Integrated approach of health and social services response to whanau in need of health, justice, economic, housing, education and employment etc (deprivation, disadvantage) in their environment (home).

Whanau participation is relevant to self solution and collective sustainability. We like to think of the approach as “Learning Communities” – taking collective learnings from the past and redeploying them back into the community. 

Revitalisation through using past learnings for today’s environment.

Why?

It is a social and health commitment as practitioner to provide the best of our professional and humane ability to assist whanau in need.

How?

By providing quality service for the purpose of healing by nurture by informing to inform for understanding and awareness of issues and challenges and to resource if possible or to find the appropriate resourcing.
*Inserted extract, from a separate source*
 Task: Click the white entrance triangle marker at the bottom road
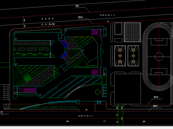pos(87,110)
At times it may require lobbying with other experts within or external of the organisation.

This is made possible by allowing whānau to vision and aspire to navigate possibilities.

What makes this unique?

  • Community organisations have the ability to go into our whanau homes and be seen as whanau and have those important questions whanau are challenged with.
  • Our role requires us to think whanau are not client/patients but our whanau with a kaupapa need for our servicing.
  • Te Hau Awhiowhio are a health and social service model with a wise range of resources, internal, external and networks of the resources locally and regionally of all sectors ie. Health, Education, Justice, Corrections, Police, Oranga Tamariki, hapu and iwi.

Purpose

  • Whanau wellness: health and socially
  • Whanau awareness: health, social and cultural
  • Whanau employment: education, work ready and employment
  • Kainga oranga, kainga whanau: emergency, rental, home ownership
  • Whanau incomes: budgeting and management 
  • Whanau manāki, education of system: legal for health, social, cultural, financial
  • Safe environments: whanau, kainga and community.

Outcomes for whānau

  • Whanau taking responsibility for whanau
  • Whanau being at the centre to lead the development of solutions for their own transformation
  • Building on whanau strengths and capability
  • Whanau-centred services that are shaped by te Ao Maori values and philosophies
  • The freeing up of health and social service providers from the dozens of separate contracts for services that currently tie them up
  • Greater coordination across government agencies and providers at the local level, and
  • Coherent, relevant and connected whanau service delivery approaches.